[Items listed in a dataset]
○ ○ ○ ○

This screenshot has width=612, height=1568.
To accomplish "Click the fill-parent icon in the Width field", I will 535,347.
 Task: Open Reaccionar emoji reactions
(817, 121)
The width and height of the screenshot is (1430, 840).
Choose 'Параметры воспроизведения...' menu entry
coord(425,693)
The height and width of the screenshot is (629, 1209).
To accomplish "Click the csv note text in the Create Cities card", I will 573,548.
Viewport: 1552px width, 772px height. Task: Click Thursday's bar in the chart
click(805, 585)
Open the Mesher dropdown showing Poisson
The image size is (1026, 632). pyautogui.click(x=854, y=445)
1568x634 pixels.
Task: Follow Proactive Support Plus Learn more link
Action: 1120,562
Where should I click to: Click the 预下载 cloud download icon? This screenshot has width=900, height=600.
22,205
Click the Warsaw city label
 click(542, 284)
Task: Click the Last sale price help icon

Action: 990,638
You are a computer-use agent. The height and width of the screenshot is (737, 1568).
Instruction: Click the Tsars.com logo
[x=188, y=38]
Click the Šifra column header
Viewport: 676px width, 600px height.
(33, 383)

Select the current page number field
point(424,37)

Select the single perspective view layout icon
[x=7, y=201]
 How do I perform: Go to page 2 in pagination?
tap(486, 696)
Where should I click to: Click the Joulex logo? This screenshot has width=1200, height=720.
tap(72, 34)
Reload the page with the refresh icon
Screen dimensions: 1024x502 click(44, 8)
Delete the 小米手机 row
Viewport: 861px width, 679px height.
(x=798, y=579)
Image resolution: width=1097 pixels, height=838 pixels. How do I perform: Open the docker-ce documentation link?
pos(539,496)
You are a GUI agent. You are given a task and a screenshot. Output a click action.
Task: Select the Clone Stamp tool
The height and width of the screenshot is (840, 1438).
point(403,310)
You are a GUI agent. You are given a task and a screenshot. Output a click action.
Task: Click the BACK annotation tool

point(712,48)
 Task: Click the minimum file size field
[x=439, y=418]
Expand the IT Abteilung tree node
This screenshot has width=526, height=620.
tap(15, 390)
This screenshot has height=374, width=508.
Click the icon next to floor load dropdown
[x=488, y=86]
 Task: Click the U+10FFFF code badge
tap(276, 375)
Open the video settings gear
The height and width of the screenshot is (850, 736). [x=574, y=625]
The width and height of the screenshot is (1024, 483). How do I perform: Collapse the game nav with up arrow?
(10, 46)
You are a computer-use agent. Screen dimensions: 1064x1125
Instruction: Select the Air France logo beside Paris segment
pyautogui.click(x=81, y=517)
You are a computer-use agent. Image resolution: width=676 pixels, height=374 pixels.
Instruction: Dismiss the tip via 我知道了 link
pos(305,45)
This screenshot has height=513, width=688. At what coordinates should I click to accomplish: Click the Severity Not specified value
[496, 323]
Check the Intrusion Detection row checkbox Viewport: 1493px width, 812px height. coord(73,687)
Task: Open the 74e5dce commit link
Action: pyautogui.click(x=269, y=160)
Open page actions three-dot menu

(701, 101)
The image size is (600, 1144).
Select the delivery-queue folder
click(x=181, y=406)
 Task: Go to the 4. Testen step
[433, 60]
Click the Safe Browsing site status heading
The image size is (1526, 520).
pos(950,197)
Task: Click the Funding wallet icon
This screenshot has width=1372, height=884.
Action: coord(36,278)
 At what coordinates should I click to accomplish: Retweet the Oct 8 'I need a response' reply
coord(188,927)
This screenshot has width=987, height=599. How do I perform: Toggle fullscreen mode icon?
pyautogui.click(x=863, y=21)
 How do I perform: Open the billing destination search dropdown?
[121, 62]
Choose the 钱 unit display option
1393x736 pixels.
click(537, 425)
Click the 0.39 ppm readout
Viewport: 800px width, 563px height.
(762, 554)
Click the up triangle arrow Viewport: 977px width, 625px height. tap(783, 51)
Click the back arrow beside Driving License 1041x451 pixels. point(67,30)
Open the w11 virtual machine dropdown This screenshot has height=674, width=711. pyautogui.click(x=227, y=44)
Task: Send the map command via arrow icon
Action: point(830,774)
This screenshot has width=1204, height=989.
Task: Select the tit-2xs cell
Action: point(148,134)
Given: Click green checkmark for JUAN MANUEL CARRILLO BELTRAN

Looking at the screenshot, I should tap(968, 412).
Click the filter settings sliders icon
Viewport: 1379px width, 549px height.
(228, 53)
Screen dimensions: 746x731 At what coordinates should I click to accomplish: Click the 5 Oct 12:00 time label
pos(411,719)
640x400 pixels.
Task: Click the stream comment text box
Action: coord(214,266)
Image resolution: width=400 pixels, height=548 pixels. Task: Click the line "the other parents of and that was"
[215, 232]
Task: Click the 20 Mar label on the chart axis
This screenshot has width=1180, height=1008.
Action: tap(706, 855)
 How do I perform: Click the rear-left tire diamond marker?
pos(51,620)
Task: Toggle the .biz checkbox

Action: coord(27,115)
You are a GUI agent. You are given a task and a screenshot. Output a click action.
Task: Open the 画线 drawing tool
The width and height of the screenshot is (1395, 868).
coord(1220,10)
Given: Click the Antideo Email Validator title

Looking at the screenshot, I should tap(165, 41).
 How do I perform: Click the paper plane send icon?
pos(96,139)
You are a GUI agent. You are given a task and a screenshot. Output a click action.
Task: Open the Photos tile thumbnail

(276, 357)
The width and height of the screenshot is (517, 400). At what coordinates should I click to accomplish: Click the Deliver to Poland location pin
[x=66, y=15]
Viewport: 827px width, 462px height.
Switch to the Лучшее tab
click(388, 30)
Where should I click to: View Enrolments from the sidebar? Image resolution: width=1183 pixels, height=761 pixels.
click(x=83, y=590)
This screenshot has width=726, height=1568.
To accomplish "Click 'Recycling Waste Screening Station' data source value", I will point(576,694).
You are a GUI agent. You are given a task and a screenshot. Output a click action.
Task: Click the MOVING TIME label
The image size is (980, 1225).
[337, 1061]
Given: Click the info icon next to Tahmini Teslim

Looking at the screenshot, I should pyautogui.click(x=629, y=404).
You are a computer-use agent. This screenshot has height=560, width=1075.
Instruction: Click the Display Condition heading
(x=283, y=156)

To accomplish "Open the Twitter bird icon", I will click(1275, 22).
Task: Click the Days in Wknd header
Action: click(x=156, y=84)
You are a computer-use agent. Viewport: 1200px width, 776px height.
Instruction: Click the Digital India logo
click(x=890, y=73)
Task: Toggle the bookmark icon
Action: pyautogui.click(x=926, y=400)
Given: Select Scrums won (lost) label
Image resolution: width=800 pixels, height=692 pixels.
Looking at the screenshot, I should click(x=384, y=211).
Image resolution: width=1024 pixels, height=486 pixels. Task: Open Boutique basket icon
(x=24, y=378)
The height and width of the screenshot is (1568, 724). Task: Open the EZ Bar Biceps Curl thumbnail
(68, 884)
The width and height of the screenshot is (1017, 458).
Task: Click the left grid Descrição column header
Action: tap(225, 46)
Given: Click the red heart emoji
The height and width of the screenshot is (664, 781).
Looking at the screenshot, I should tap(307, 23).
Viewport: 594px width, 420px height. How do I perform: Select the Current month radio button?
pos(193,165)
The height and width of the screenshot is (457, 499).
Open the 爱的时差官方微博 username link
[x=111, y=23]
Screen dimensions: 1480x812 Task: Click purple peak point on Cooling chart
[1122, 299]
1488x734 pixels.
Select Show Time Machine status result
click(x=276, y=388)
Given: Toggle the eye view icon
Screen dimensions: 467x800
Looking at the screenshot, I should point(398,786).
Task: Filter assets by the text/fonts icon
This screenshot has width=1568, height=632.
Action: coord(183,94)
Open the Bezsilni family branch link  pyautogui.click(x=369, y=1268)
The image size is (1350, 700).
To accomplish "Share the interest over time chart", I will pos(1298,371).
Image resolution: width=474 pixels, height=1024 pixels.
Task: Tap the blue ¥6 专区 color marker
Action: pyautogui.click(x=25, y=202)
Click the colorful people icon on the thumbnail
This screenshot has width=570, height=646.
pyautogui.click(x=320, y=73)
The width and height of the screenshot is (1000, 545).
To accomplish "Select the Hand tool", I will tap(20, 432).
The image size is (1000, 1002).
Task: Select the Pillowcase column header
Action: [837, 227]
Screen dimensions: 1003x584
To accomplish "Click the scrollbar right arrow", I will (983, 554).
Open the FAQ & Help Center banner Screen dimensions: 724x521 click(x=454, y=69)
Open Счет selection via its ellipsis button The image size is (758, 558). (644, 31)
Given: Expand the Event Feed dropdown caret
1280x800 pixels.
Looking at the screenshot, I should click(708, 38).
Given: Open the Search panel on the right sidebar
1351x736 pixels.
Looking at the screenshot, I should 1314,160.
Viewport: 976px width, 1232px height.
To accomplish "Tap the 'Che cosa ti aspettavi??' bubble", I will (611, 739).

○ ○ ○ ○

Your assignment => The line with "Open the FAQ", the last line of the data above, and every line between them should be duplicated exactly, with nothing else.

Answer box =>
Open the FAQ & Help Center banner Screen dimensions: 724x521 click(x=454, y=69)
Open Счет selection via its ellipsis button The image size is (758, 558). (644, 31)
Given: Expand the Event Feed dropdown caret
1280x800 pixels.
Looking at the screenshot, I should click(708, 38).
Given: Open the Search panel on the right sidebar
1351x736 pixels.
Looking at the screenshot, I should 1314,160.
Viewport: 976px width, 1232px height.
To accomplish "Tap the 'Che cosa ti aspettavi??' bubble", I will (611, 739).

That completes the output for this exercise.